Restaurer les plus anciennes
bibliothèques de Nairobi, c’est
le défi dans lequel se sont embarquées
deux Kényanes : Angela
Wachuka et Wanjiru Koinange.
L’une éditrice, l’autre
autrice, elles ont lancé en 2017
« The Book Bunk », une initiative
qui vise à préserver trois
bibliothèques publiques de la
capitale kényane ainsi que leur
contenu. À l’origine du projet,
la bibliothèque McMillan,
construite en 1931 et au départ
exclusivement réservée
aux Européens. Son bâtiment
étant protégé par un décret
parlementaire, ses travaux de
restauration sont toujours en
discussion… Ils devraient commencer
bientôt. Mais ses deux
succursales dans l’est de la
ville ont déjà été rénovées et
sont devenues de véritables
lieux de vie. Des espaces de
travail à l’intérieur aux espaces
de repos dans le jardin,
tout est moderne dans la bibliothèque
Macadara située
dans l’Est de Nairobi, c’est l’un
des deux bâtiments rénovés
par The Book Bunk.
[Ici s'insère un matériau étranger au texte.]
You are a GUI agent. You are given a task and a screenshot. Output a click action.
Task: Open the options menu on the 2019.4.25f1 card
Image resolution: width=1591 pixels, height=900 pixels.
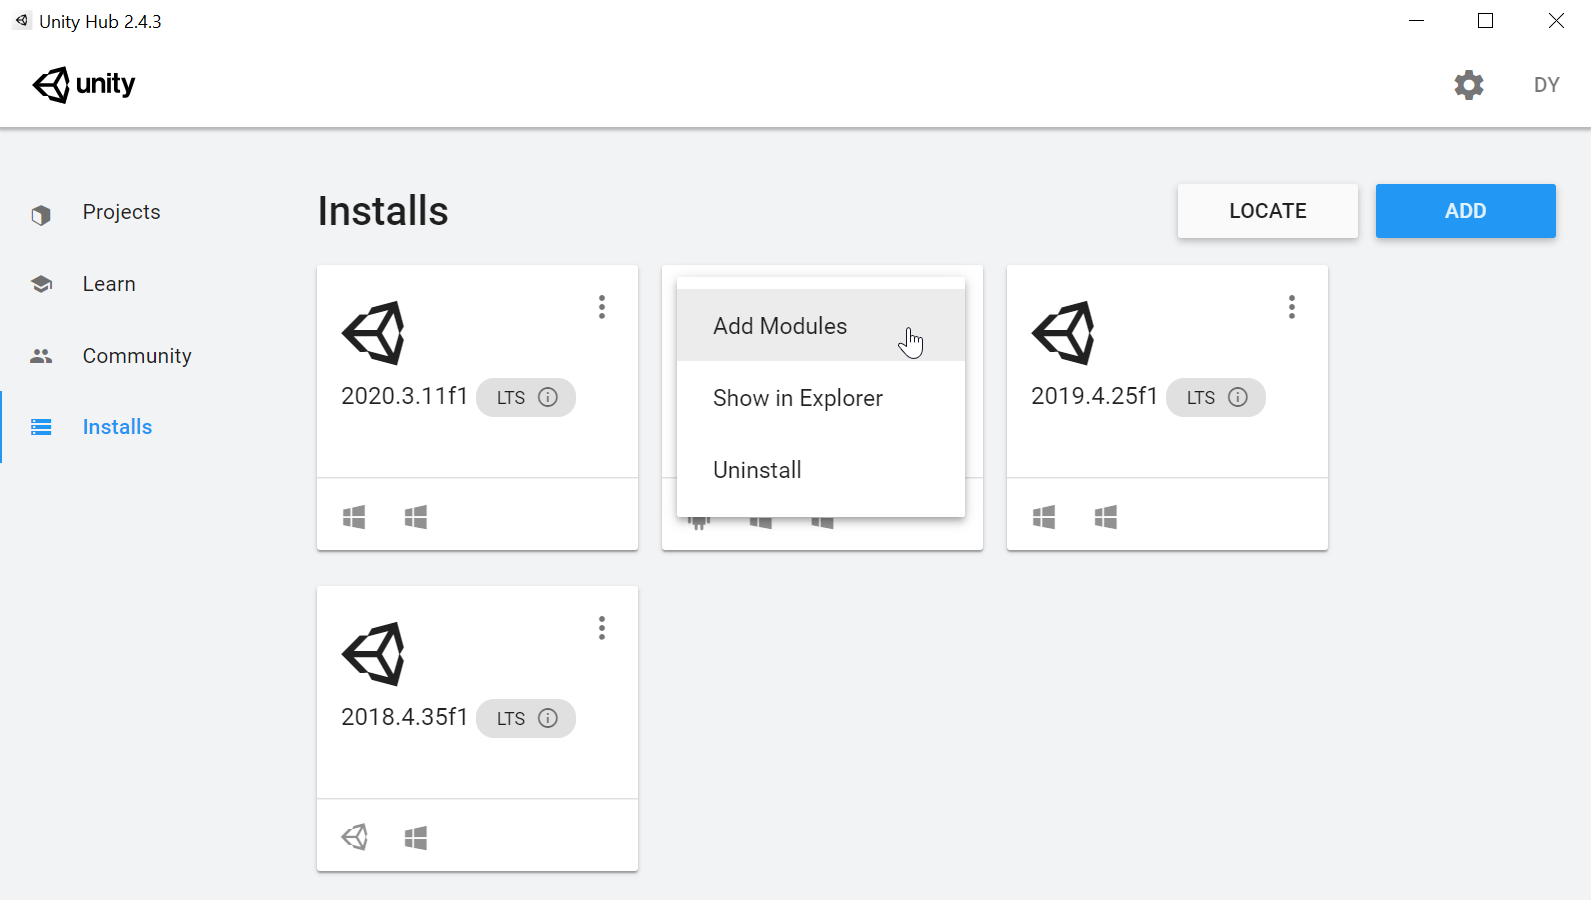1291,307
Quelques
détails rappellent son histoire
comme les rideaux de scène
de la salle de théâtre. « Ça,
c’était le tissu d’origine qui
date de 1967. Pour l’anecdote,
quand on est arrivé, il n’avait
jamais été lavé, après nettoyage,
toutes les couleurs
sont ressorties », a confié le
chargé de communication. Sur
les étagères aussi, l’Histoire
se mêle au moderne, les livres
d’origine ont été triés selon
leur état et contenu. Ceux qui
ont été gardés côtoient aujourd’hui,
les plus grandes plumes
africaines. « Certains livres ont
été remis sur les étagères car
on s’était dit qu’ils contenaient
des informations intéressantes
comme celui-là sur Chypre,
par exemple. Pour l’acquisition
de nouveaux livres, on privilégie
les auteurs kenyans
puis Africains et ensuite le
reste du monde », fait encore
savoir le chargé de communication.
Pour encourager les
habitants à adopter ces bibliothèques
comme des espaces
du quotidien, plusieurs activités
y sont organisées, des projections
de films aux cours de
musique : « Notre objectif,
c’est d’en faire des palais pour
les Kenyans, c’est-à-dire
d’étendre la fonction traditionnelle
des bibliothèques à des
lieux où les gens se sentent
bien », affirme le même intervenant.
The Book Bunk, c’est
aussi tout un travail d’archives
pour conserver les documents
datant de l’époque coloniale
qui croupissaient dans les
sous-sols. Selon Angela Wachuka,
l’une des co-fondatrices
: « l’une des premières
choses que l’on a faites, ça a
été de mettre sur pied une
équipe qui a catalogué tout ce
qu’il y avait dans les trois bibliothèques.
On s’est vite
aperçu que ces archives n’allaient
pas faire long feu si elles
restaient conservées telles
quelles ». Journaux, photographies,
documents officiels,
l’équipe a commencé un long
travail de digitalisation accessible
en ligne. Les Kenyans ont
aussi été invités à venir enregistrer
leurs propres archives.
« La plupart des documents
de la bibliothèque McMillan
sont très coloniaux par nature,
ils présentent un regard très
spécifique et un pan de mémoire
particulier sur la vie des
noirs à l’époque. On a ces archives
mais on avait l’impression
qu’il manquait quelque
chose, que nous n’étions pas
représentés», livre encore Angela
Wachuka.
Chacun peut donc venir scanner
ses documents ou enregistrer
ses souvenirs une manière
pour The Book Bunk de réécrire
la mémoire collective,
que ce soit à travers les archives
ou en mettant en avant
les auteurs africains.
A.T.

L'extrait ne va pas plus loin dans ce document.